Fair enough but as to ability to buy and restore land in ND by DU and others, They are able to do it now with out much problem. DU restored a nice chunk of land in Kidder County and sold it without much of a problem last year.

And just because land is posted doesn't mean it is not hunted.


----------



## Anas Strepera (Nov 10, 2004)

Raven is alright. :run:


----------



## gandergrinder (Mar 10, 2002)

If he really wants to help waterfowl then all he has to do is put the land in his name and do what he originally planned.

I understand the tax implications and why he wants to do it as a corp but there is really nothing stopping him.


----------



## Remmi_&amp;_I (Dec 2, 2003)

We should have a new hunting season this year..............can anyone guess what types of people we would be able to hunt???? :wink:


----------



## Dan Bueide (Jul 1, 2002)

.....now, if you close off hunting to ALL on one parcel that's mostly water by owning it through your non-profit and individually own or secure the hunting rights to some other land (and maybe connecting water) around it......

Don't know any details of this situation, but there is opportunity for abuse with the "private non-profit" scenario. Again, don't know any of the details, but with the other available work-arounds, it just doesn't feel right.


----------



## zogman (Mar 20, 2002)

I'd take Raven!!!!!!!!!! :run:


----------



## tsodak (Sep 7, 2002)

I would like to chime in on a point being made here. The NArural resource aquisition board which denied the request to allow him to purchase this land is made up of a number of members, not all from a conservation angle. This is the same board that a bill currently in the legislature seeks to remove the Game and Fish Director and replace it with the Director of the Stockmans association. I will be the first to decry someone buying land and making it his own private hunting spot with tax free dollars or something, but the fact is, as MPduckman says, that this land will raise more ducks in the refuge ownership than it was before. Period.
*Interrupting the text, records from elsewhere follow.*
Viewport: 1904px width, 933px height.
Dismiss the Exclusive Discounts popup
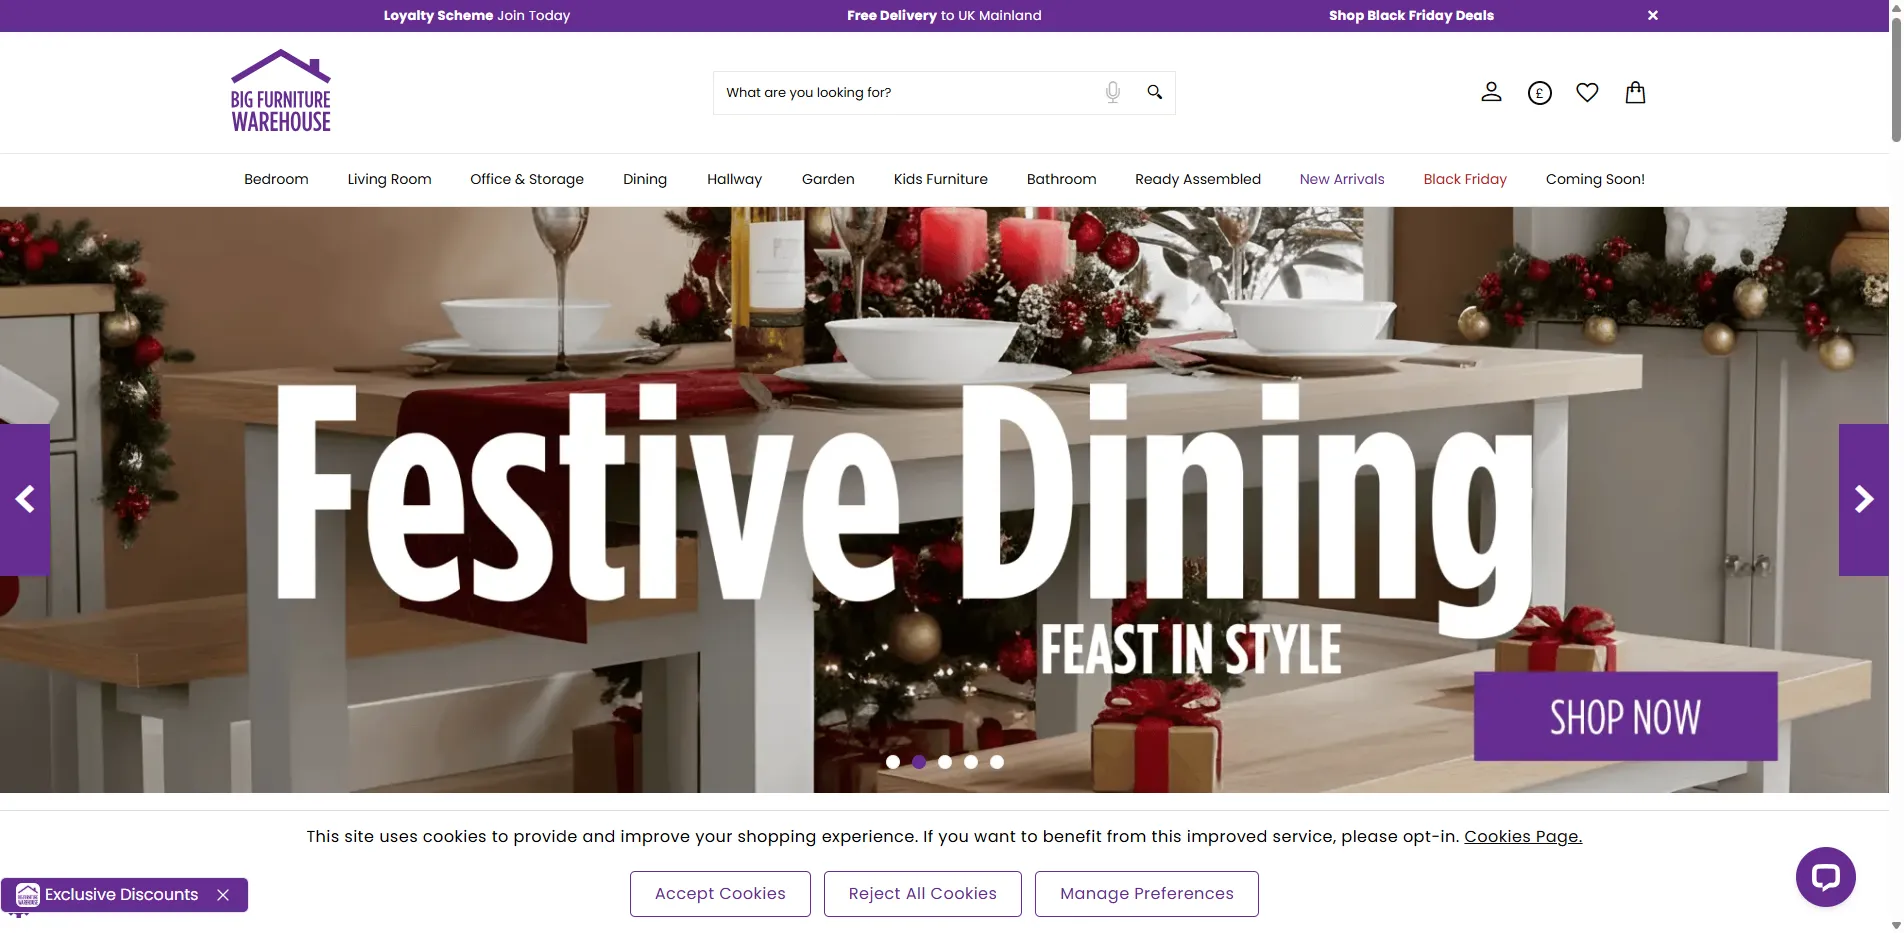click(x=223, y=895)
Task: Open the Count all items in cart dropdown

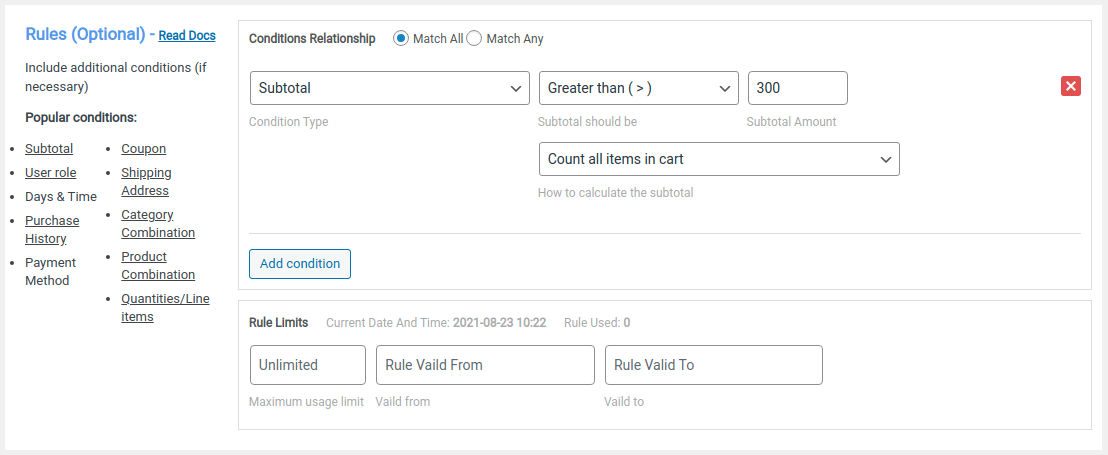Action: click(x=718, y=159)
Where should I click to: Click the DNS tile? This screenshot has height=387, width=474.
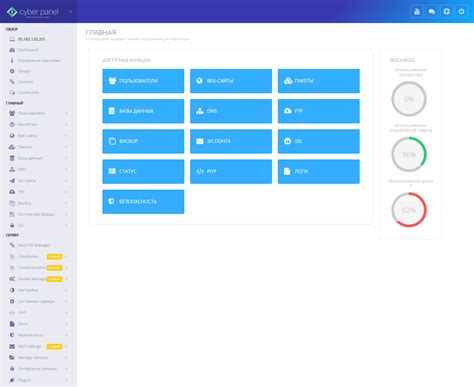(231, 111)
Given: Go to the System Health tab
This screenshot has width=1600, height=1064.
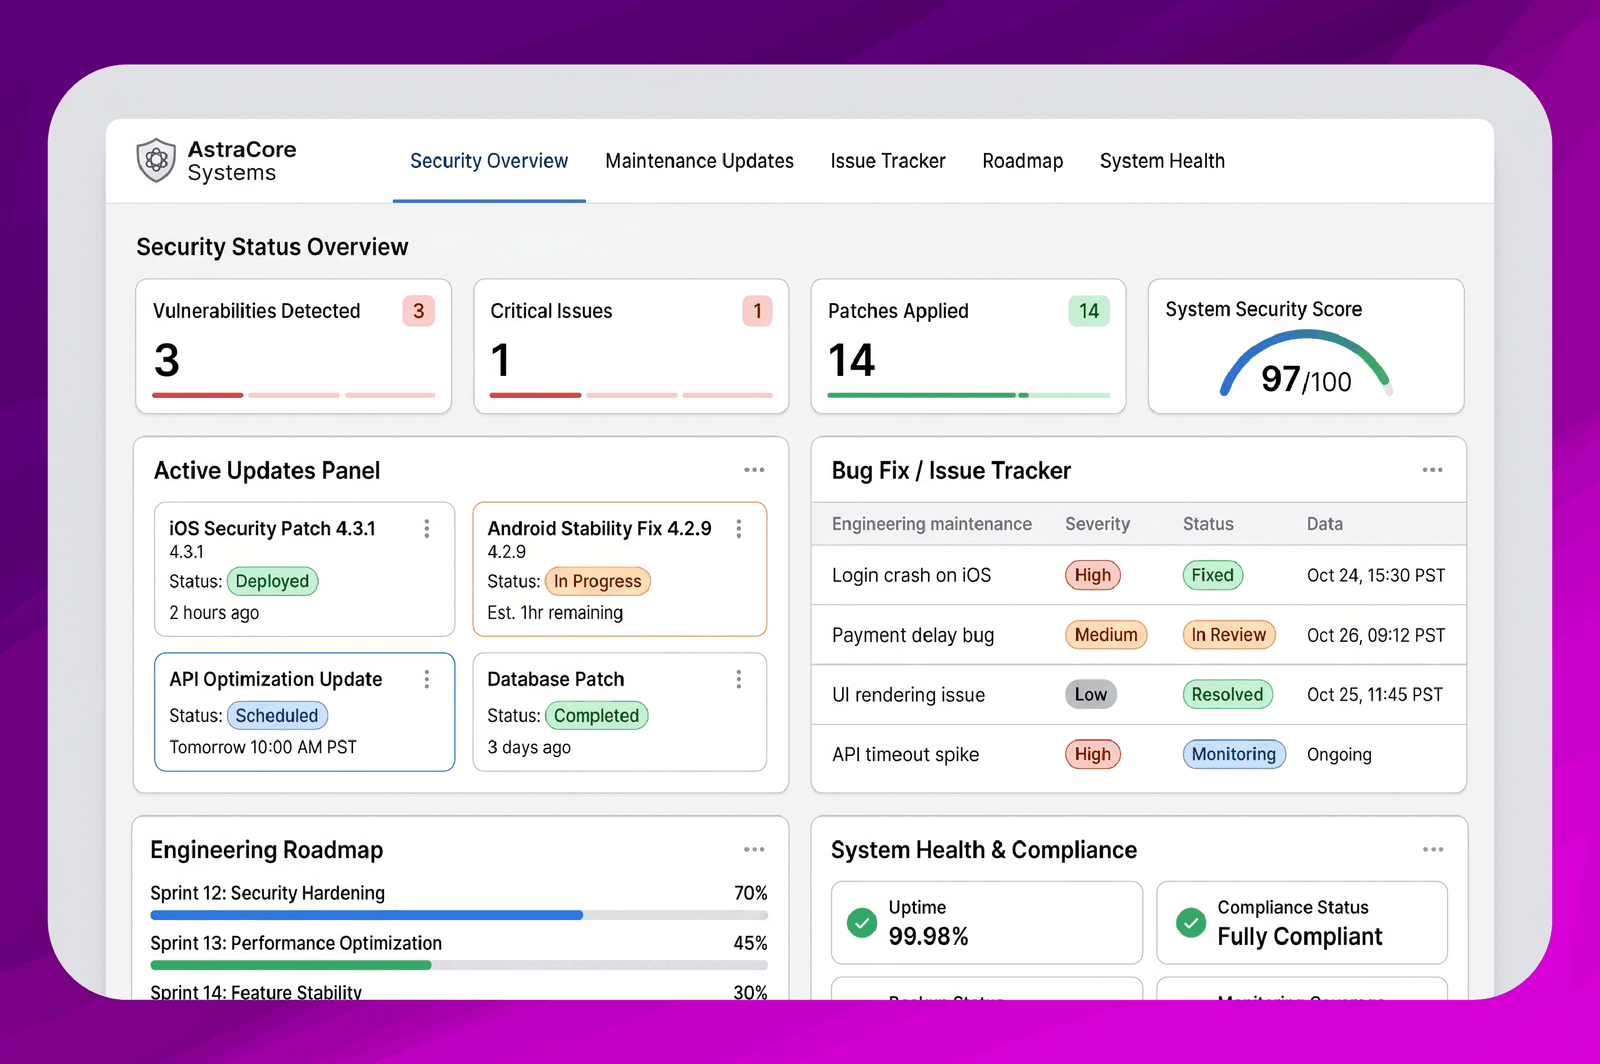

When we have a willing buyer and a willing seller, why do we have an outside entity controlling the deal?? Seems like Private Property rights are important as long as they are good for me and not for you, but when you want to do something I dont like, then we should take those rights away.

Personally, I welcome Mr. Cooks court battle to shed some badly needed light on these draconian laws, and maybe serve up the chance to restore perpetual easments and other forms of conservation on private lands that are currently not allowed because they are just too darn succesful in ND.


----------



## mpduckman (Dec 30, 2003)

Bob,

I think you would be overwhelmed to learn what DU has to go through to purchase land as a nonprofit. It is not, as you suggest, easily done. If that were the case, you'd see a lot more of it. How many instances of fee title acquisition can you think of in this state in recent history, be it DU, Delta, TNC,.......? You're not going to be able to think of many. The reason is there is way to much hoop jumping and rigamarol for nonprofits to do so.

mp


----------



## Bob Kellam (Apr 8, 2004)

mp

I really do agree with you and Tom about the complexities of land purchases by some. but in order to not get lost in the discussion we must still realize that Mr. Cook with his purchase of this land did so in a manner that was against the current law.

Mr. Cook says he is a business man that wants to do something good for ducks and North Dakota. How often does a "Business man" make a major purchase without knowing every aspect of the purchase? Remember He purchased the land and then said I did not know the laws had changed.

He can do as he wishes with the land As Gandergrinder has said prior, all he needs to do is pay the taxes, so he knows enough about this to know he is better off as a non-profit.

I am not an attorney but I do know that ignorance of the law is never a defense in any court of law. Mr. Cook leaves the impression that he is dumb like a fox and in my opinion has never been straight with the facts. all we hear is that we should feel sorry for him in article after article because North Dakota is not being reasonable to his request.

The other troubeling thing to me is that if he wanted to do a good thing for ducks why did he not look to purchase land in his home state? He could have done so without much fanfare.

There is more to this story and we may never know the real truth but it seems to me that if his intentions and history with North Dakota were pure the board and the county may have been a little more in favor of the projects.

Just my two cents.


----------



## gandergrinder (Mar 10, 2002)

tsodak,
I agree with you on the whole willing party aspect and third party approval. This state protects farming even when it is detrimental to the state as a whole.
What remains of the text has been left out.